Merge pull request ceph#60882 from anthonyeleven/59466-followup

zdover23 · web-flow · commit 9f581e139c4e · 2024-12-01T17:04:10.000+10:00
os/bluestore: Improve documentation introduced by ceph#57722 Reviewed-by: Zac Dover <zac.dover@proton.me>
diff --git a/doc/rados/operations/health-checks.rst b/doc/rados/operations/health-checks.rst
@@ -824,25 +824,27 @@ Or, to disable this alert on a specific OSD, run the following command:
 BLOCK_DEVICE_STALLED_READ_ALERT
 _______________________________
 
-There are certain BlueStore log messages that surface storage drive issues 
+There are BlueStore log messages that reveal storage drive issues 
 that can cause performance degradation and potentially data unavailability or
-loss.
+loss.  These may indicate a storage drive that is failing and should be
+evaluated and possibly removed and replaced.
 
 ``read stalled read 0x29f40370000~100000 (buffered) since 63410177.290546s, timeout is 5.000000s``
 
-However, this is difficult to spot as there's no discernible warning (a
+However, this is difficult to spot because there no discernible warning (a
 health warning or info in ``ceph health detail`` for example). More observations
 can be found here: https://tracker.ceph.com/issues/62500
 
-As there can be false positive ``stalled read`` instances, a mechanism
-has been added for more reliability. If in last ``bdev_stalled_read_warn_lifetime``
-duration the number of ``stalled read`` indications are found to be more than or equal to
+Also because there can be false positive ``stalled read`` instances, a mechanism
+has been added to increase accuracy. If in the last ``bdev_stalled_read_warn_lifetime``
+seconds the number of ``stalled read`` events is found to be greater than or equal to
 ``bdev_stalled_read_warn_threshold`` for a given BlueStore block device, this
-warning will be reported in ``ceph health detail``.

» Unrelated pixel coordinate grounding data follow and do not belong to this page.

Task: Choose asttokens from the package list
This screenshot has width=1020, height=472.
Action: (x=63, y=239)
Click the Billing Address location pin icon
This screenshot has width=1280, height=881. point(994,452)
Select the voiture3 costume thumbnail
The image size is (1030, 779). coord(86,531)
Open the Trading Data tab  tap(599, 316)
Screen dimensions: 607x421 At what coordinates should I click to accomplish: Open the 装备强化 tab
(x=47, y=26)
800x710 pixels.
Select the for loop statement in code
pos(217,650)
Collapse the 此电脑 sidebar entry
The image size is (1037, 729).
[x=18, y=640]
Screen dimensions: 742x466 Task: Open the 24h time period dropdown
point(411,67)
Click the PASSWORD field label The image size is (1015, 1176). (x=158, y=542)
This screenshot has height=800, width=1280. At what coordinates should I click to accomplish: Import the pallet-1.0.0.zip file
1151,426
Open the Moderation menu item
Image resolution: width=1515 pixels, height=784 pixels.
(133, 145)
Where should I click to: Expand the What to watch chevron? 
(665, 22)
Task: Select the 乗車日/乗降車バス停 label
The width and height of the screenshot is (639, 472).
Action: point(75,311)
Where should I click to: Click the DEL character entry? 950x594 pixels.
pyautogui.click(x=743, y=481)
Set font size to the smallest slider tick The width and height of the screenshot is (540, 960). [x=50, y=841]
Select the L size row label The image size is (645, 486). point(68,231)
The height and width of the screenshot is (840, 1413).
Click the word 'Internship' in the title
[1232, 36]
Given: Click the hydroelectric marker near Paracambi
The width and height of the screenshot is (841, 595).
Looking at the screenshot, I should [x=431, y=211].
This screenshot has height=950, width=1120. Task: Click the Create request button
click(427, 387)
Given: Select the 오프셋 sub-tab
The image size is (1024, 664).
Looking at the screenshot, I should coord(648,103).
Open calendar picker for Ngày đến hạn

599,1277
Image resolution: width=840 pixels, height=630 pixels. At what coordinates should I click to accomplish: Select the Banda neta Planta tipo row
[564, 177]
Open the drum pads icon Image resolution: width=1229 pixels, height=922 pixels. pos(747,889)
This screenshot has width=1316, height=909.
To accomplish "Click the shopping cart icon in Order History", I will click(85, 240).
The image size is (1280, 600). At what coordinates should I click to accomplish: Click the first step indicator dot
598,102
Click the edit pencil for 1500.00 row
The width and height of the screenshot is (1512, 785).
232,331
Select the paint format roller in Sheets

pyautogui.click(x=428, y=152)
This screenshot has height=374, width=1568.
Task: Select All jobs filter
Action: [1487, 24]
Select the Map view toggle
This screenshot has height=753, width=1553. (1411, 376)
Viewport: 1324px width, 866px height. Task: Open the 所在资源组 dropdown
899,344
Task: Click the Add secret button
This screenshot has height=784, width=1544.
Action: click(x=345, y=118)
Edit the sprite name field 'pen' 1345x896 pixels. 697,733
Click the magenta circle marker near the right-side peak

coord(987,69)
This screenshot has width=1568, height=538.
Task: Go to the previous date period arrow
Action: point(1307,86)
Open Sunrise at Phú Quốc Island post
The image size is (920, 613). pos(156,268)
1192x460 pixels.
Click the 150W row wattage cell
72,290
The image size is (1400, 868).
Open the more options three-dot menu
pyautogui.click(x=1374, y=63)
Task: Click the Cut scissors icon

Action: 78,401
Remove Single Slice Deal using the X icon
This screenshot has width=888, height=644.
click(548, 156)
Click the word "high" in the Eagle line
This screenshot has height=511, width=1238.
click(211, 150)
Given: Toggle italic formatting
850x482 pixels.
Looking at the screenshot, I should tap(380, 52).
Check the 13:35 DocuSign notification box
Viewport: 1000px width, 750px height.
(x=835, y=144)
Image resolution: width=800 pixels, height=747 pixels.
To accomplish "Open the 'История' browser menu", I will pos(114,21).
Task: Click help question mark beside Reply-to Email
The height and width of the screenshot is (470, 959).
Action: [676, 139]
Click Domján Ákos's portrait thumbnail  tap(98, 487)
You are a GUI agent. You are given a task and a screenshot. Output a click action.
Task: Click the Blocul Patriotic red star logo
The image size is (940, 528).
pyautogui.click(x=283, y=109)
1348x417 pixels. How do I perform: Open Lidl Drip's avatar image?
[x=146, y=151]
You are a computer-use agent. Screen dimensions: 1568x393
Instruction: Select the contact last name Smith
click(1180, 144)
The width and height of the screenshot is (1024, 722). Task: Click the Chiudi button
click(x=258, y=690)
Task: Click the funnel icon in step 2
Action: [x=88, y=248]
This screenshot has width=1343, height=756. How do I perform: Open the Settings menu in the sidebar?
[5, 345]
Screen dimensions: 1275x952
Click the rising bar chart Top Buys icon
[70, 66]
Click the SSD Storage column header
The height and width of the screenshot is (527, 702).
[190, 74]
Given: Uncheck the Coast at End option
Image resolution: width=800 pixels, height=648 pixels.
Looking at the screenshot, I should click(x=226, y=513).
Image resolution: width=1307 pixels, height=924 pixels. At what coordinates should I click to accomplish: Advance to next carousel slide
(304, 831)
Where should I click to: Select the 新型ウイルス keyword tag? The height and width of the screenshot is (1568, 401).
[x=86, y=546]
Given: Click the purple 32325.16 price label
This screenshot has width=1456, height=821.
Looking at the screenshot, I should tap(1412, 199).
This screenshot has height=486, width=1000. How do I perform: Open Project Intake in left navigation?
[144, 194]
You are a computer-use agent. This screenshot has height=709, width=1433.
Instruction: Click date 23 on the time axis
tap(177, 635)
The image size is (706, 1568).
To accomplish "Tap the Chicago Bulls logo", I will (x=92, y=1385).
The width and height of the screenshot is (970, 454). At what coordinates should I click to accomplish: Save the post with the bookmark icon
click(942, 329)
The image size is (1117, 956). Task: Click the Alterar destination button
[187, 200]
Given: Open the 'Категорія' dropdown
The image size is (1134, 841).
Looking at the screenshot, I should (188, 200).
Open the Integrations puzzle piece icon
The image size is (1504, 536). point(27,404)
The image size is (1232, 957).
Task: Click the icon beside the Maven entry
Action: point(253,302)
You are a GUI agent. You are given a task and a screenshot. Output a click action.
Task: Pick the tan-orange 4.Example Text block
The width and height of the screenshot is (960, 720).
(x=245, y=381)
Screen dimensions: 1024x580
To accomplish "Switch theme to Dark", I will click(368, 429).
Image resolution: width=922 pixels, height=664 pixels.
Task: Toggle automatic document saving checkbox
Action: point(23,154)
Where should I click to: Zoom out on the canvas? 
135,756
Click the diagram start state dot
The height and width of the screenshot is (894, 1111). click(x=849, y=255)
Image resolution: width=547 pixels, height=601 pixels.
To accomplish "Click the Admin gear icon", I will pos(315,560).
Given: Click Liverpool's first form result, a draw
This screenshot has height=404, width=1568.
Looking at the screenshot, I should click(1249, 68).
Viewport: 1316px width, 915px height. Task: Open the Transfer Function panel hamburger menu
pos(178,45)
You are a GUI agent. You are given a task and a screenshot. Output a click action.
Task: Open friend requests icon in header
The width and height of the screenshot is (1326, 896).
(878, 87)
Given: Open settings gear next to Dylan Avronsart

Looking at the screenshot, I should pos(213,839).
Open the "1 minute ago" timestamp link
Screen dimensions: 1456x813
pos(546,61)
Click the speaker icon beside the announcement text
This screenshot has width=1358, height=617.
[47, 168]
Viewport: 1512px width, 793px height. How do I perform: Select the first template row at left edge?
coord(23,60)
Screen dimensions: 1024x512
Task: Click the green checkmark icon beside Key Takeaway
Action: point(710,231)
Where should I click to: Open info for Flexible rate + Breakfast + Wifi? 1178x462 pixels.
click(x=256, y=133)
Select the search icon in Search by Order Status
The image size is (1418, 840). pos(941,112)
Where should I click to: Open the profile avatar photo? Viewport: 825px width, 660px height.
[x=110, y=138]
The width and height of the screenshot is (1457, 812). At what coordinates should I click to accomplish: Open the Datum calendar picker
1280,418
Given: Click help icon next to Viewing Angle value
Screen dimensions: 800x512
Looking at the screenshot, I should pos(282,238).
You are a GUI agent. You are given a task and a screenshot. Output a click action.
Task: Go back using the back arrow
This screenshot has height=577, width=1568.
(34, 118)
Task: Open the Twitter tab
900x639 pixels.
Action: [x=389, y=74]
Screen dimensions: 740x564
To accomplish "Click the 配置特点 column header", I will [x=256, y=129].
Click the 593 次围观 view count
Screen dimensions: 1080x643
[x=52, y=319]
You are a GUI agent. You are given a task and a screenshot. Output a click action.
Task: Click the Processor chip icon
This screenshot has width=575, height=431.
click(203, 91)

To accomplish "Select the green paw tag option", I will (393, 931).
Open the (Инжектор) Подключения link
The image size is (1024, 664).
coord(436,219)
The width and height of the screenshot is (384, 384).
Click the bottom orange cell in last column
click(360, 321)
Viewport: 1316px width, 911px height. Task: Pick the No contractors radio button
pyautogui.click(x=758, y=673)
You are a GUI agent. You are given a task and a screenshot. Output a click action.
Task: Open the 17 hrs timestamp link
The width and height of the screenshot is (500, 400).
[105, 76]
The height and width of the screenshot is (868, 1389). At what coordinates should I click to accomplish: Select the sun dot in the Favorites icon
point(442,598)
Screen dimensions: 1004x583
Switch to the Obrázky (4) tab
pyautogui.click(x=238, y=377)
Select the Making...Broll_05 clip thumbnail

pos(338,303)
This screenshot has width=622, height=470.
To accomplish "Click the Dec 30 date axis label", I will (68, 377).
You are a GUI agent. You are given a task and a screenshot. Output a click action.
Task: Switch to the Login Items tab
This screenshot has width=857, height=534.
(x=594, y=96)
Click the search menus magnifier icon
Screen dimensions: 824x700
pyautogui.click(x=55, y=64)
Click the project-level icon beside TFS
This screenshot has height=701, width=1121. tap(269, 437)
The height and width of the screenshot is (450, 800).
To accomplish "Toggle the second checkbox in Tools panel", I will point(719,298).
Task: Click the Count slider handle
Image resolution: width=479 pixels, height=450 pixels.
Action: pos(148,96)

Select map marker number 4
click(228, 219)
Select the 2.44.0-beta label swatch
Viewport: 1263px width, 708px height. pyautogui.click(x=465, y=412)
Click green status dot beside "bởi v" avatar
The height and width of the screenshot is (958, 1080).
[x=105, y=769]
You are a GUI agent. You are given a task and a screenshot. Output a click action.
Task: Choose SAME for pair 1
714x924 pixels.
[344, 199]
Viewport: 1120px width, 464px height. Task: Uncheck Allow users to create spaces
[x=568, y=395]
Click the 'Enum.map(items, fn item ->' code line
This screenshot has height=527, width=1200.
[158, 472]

+warning will be reported in ``ceph health detail``.  The warning state will be
+removed when the condition clears.
 
-By default value of ``bdev_stalled_read_warn_lifetime = 86400s`` and
-``bdev_stalled_read_warn_threshold = 1``. But user can configure it for
-individual OSDs.
+The defaults for :confval:`bdev_stalled_read_warn_lifetime`
+and :confval:`bdev_stalled_read_warn_threshold` may be overridden globally or for
+specific OSDs.
 
 To change this, run the following command:
 
@@ -851,7 +853,8 @@ To change this, run the following command:
    ceph config set global bdev_stalled_read_warn_lifetime 10
    ceph config set global bdev_stalled_read_warn_threshold 5
 
-this may be done surgically for individual OSDs or a given mask
+this may be done for specific OSDs or a given mask. For example,
+to apply only to SSD OSDs:
 
 .. prompt:: bash $
 
@@ -863,40 +866,45 @@ this may be done surgically for individual OSDs or a given mask
 WAL_DEVICE_STALLED_READ_ALERT
 _____________________________
 
-A similar warning like ``BLOCK_DEVICE_STALLED_READ_ALERT`` will be raised to
-identify ``stalled read`` instances on a given BlueStore OSD's ``WAL_DEVICE``.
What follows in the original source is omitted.